American electrical engineer and pioneer

Hilda Counts (16 September 1893 – 17 May 1989) was an American electrical engineer and co-founder of the American Society of Women Engineers and Architects. She was the first woman to earn a degree in electrical engineering from the University of Colorado.

==Biography==
Hilda Counts was born in 1893 in Runnels County, Texas, to Sylvania (née) Whisnant and Thomas Peter Counts. She had a younger brother Oakley Ford. She got an associate degree from the University of Colorado before working as a high school mathematics and physics teacher for two years. She then returned to the university where she studied electrical engineering. She graduated in 1919 as the first woman to do so with that degree. Counts went to work in Westinghouse Electric Corporation until deciding to return again to gain a higher degree. However she married Arthur T. Edgecomb (1867–1936) around 1926 and retired for a number of years.

Counts returned to work after a fourteen-year gap and worked in the Rural Electrification Administration in Washington D.C.

She officially retired in 1963 but remained involved in the work until her 80s. Counts died in 1989 age 95.

==Professional organizations==
In 1919 when Counts worked with Lou Alta Melton, to create an American Society of Women Engineers and Architects they wrote to all US universities with Engineering departments to find how many women were students. The replies were notable for the number which stated "this university does not have and never expects to have any women engineering students". Despite the great number of negative replies it turned out that there were about 200 women students in engineering courses. So the two women announced the establishment of the association, with support from fellow engineering student Elsie Eaves and a number of women joined in 1919 to 1920.

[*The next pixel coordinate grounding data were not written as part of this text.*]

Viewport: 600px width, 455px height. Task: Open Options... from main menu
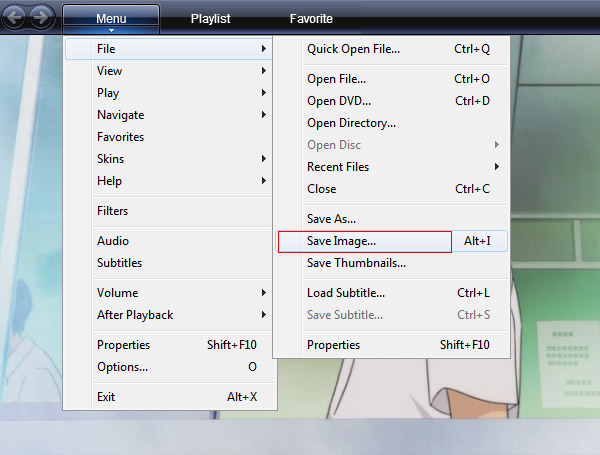point(168,367)
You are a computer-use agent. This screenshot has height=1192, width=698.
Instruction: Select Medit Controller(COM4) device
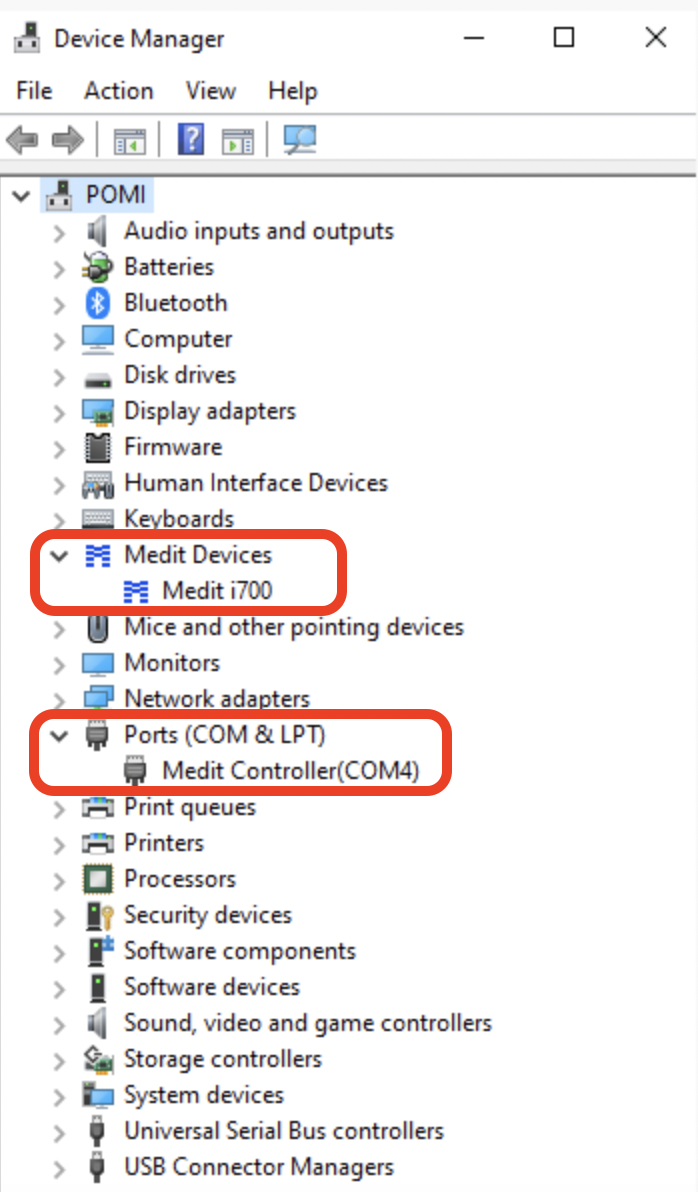[x=290, y=771]
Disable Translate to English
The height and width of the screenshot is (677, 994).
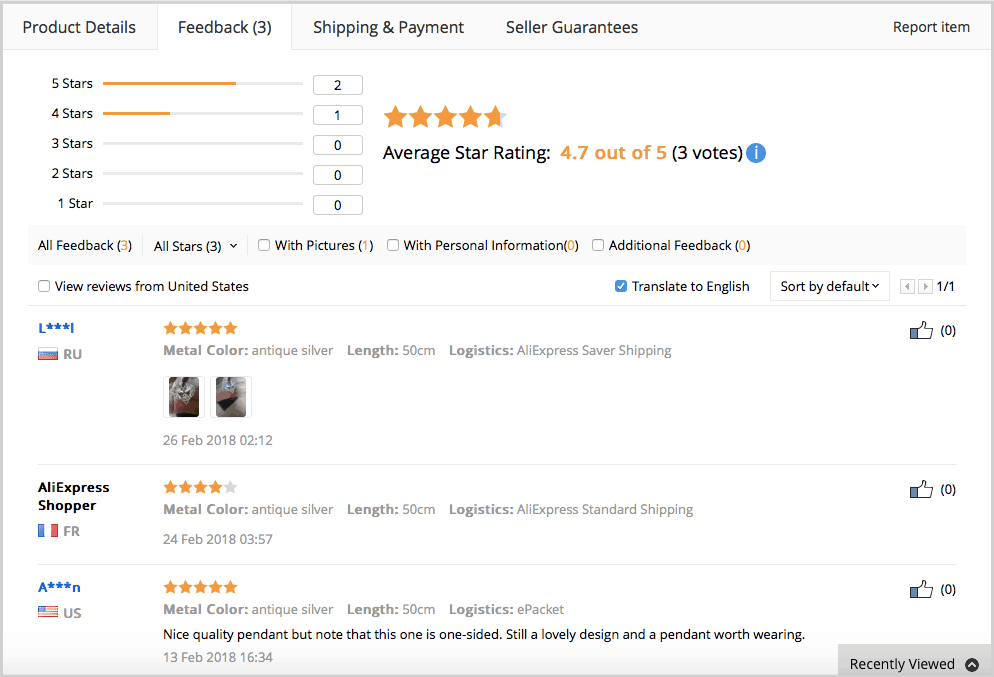click(x=621, y=286)
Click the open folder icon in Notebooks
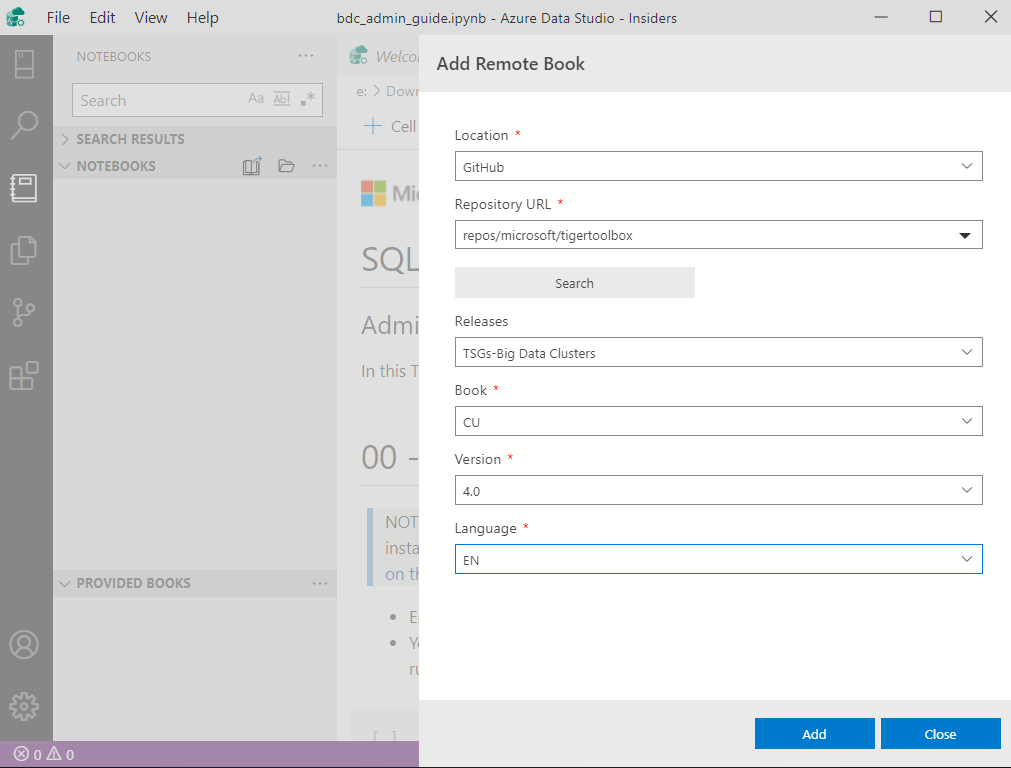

Long term the association did not last but it did foreshadow the US Society of Women Engineers. Counts remained focused on the creation and maintenance of such an organization and in women's education in engineering. She was involved in the founding of the SWE. Counts was also on the board of the District of Columbia Society of Professional Engineers. The Society of Women Engineers has a scholarship in her name, The Pioneer Scholarship, established in memory of Hilda Counts, Elsie Eaves, and Lou Alta Melton.